説明

液中の粒子の浮上分離方法およびその装置

【課題】液中の比重が大きい粒子を、ナノバブルとマイクロバブルを同時に使用して浮上分離させる方法及びその装置の提供。
【解決手段】粒子を含む液を収容した分離槽1にナノバブル発生用配管10aおよびマイクロバブル発生用配管10bが接続され、各配管からのナノバブルおよびマイクロバブルが共に粒子を含む液中に導入されて液中の粒子を浮上分離する浮上分離装置であって、ナノバブル発生用配管10aおよびマイクロバブル発生用配管が、気体を加圧溶解した加圧液体が導入される加圧液体導入用配管7に圧力調整弁8を介して接続され、ナノバブル発生用配管内およびマイクロバブル発生用配管内にはそれぞれ縮径部が設けられ、縮径部の吐出流路の直径が、加圧液体導入用配管内の圧力(P1)とナノバブル発生用配管内およびマイクロバブル発生用配管内の圧力(P2)の比(P2/P1)が発生する比になるようにそれぞれ設定する。

【発明の詳細な説明】
【技術分野】
【0001】
本発明は、液中に混在する粒子を、ナノバブルおよびマイクロバブルを使用して浮上分離させる技術に関するものである。
【背景技術】
【0002】
微細バブルを使用して液中の粒子を浮上させて分離する技術について、従来から多くの提案がなされている。
【0003】
例えば、特許文献1には、塗料スラッジ等の分離対象物を浮上分離させる分離処理槽内の処理液中に粒径が約1〜100μmのマイクロバブル又は粒径が1μm未満のナノバブル等の微小粒径バブルを発生させるバブル発生手段を設けた浮上分離装置が記載されている。
【0004】
また、特許文献2にはマイクロバブルまたはナノバブルと水性媒体を接触させて水性媒体中に含まれる疎水性化合物をバブル界面に捕集した後、バブルを水性媒体から分離する方法が記載されている。
【0005】
また、特許文献3には、懸濁液内にマイクロバブル発生装置を用いてマイクロバブルを発生させ、マイクロバブル表面に懸濁物を付着させ、このマイクロバブルを分散させた懸濁液に超音波を照射することにより、マイクロバブルどうしの凝集を促し、懸濁物の浮上分離を促進することが記載されている。

* _保存データ_:
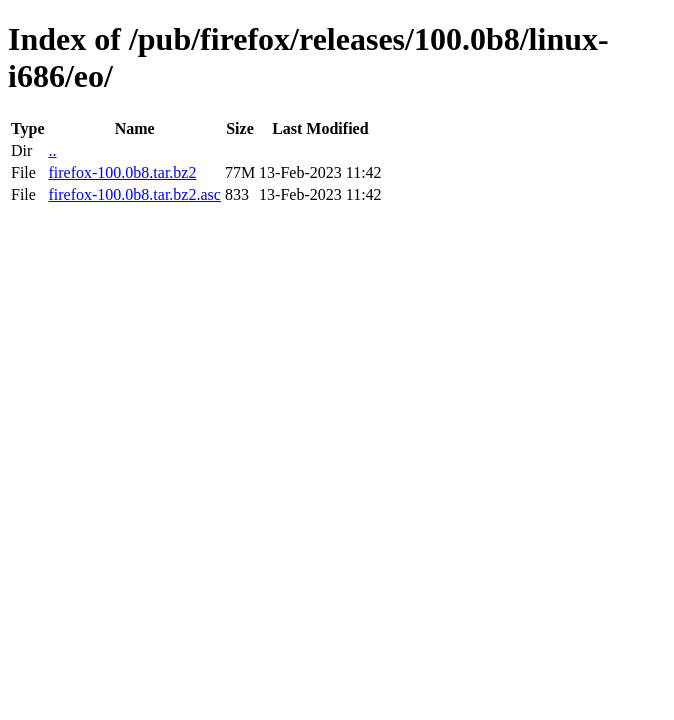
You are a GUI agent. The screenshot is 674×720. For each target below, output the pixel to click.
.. (52, 150)
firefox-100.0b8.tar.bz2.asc (134, 194)
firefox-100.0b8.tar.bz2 (122, 172)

* _タスク内容_: 浮上分離の文章で、特許文献1に記載されたナノバブルの粒径はどれくらいか。 データは別の出どころから取ったものだ。

* _想定解答_: 1μm未満。